Testing other Dagster objects

The majority of your tests will involve assets as they comprise the majority of your organizational logic. You should not focus as much on testing the other Dagster objects with your tests outside of the definition test. However here are some tips if you would like to test the other Dagster objects in more detail.

Jobs

Jobs are a collection of assets grouped together in a specific way. Generally these are used to run a subset of your asset graph in a predetermined way.

Here are two jobs, both using the same subset of the asset graph though my_job_configured also supplies a run configuration.

my_job = dg.define_asset_job(
    name="jobs",
    selection=[
        dagster_assets.population_file_config,
        dagster_assets.population_api_resource,
        dagster_assets.population_combined,
    ],
)


my_job_configured = dg.define_asset_job(
    name="jobs_config",
    selection=[
        dagster_assets.population_file_config,
        dagster_assets.population_api_resource,
        dagster_assets.population_combined,
    ],
    config=yaml.safe_load(
        (Path(__file__).absolute().parent / "configs/run_config.yaml").open()
    ),
)

If we consider the aspects of our job we would like to test, most of it is the specifics we set such as the asset selection or the configuration. There is no need to write tests to ensure that jobs work as that is the responsibility of Dagster.

To test our jobs, we can write tests around their configurations by accessing elements of the object. For example, the my_job_configured is configured by a yaml and we might want to ensure that the asset is always using a certain file path.

def test_job_config():
    assert (
        jobs.my_job_configured.config["ops"]["population_file_config"]["config"]["path"]
        == "dagster_testing_tests/data/test.csv"
    )

> pytest dagster_testing_tests/test_lesson_6.py::test_job_config
...
dagster_testing_tests/test_lesson_6.py .                                                          [100%]

Tests like this may not always be necessary but you may have Dagster projects where you need to ensure all aspects.

Schedules

Like jobs, schedules allow you to access the internals of the object. Given a schedule like the following.

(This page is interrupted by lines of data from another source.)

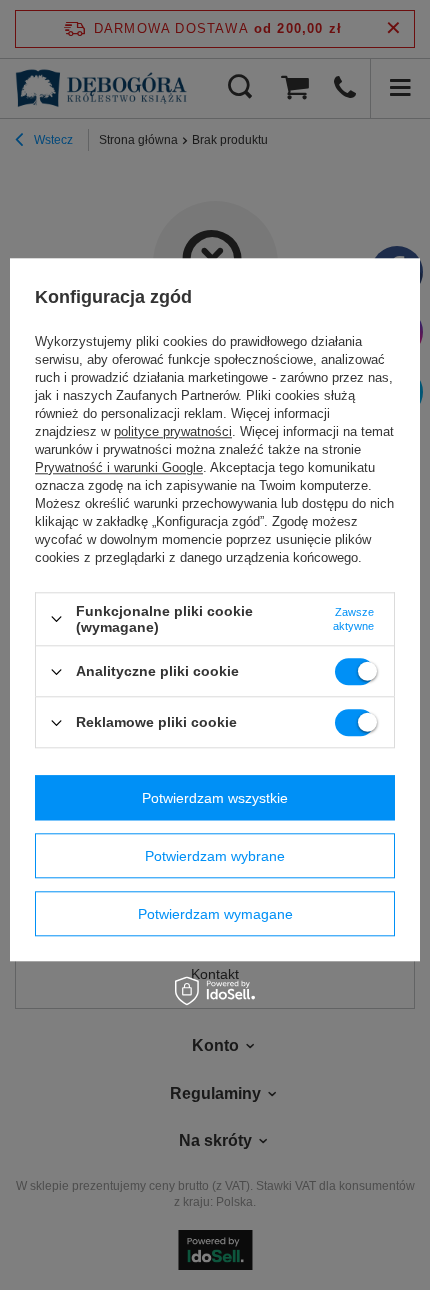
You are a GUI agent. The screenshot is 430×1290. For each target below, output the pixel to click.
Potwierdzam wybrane (215, 856)
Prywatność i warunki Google (119, 467)
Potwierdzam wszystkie (215, 798)
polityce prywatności (173, 431)
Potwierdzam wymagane (215, 914)
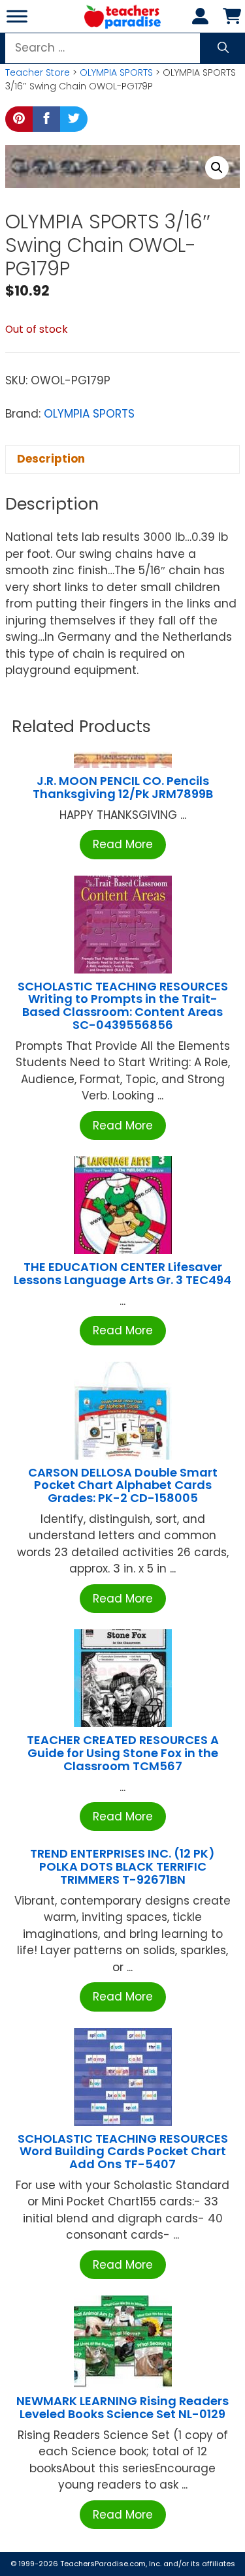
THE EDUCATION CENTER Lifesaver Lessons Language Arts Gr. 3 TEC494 (122, 1273)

my_schedule = dg.ScheduleDefinition(
    name="my_schedule",
    job=jobs.my_job,
    cron_schedule="0 0 5 * *",  # every 5th of the month at midnight
    run_config=dg.RunConfig(
        {
            "state_population_file_config": assets.FilepathConfig(
                path="dagster_testing_tests/data/test.csv"
            )
        }
    ),
)

You can write tests to check the cron syntax is correct or make sure it is using the correct job.

def test_schedule():
    assert schedules.my_schedule
    assert schedules.my_schedule.cron_schedule == "0 0 5 * *"
    assert schedules.my_schedule.job == jobs.my_job

> pytest dagster_testing_tests/test_lesson_6.py::test_schedule
...
dagster_testing_tests/test_lesson_6.py .                                                          [100%]

Sensors

Custom sensors are one Dagster object were it might be worthwhile to include custom tests. Unlike jobs and schedules, sensors allow for far more customization and we may need to ensure that they trigger as expected.

For our example we have a simple sensor that checks for new files (though it does so based on random.random() for the purposes of this lesson) and executes a run or skip based on the result.

def check_for_new_files() -> list[str]:
    if random.random() > 0.5:
        return ["file1", "file2"]
    return []


@dg.sensor(
    name="my_sensor",
    job=jobs.my_job_configured,
    minimum_interval_seconds=5,
)
def my_sensor():
    new_files = check_for_new_files()
    # New files, run `my_job`
    if new_files:
        for filename in new_files:
            yield dg.RunRequest(run_key=filename)
    # No new files, skip the run and log the reason
    else:
        yield dg.SkipReason("No new files found")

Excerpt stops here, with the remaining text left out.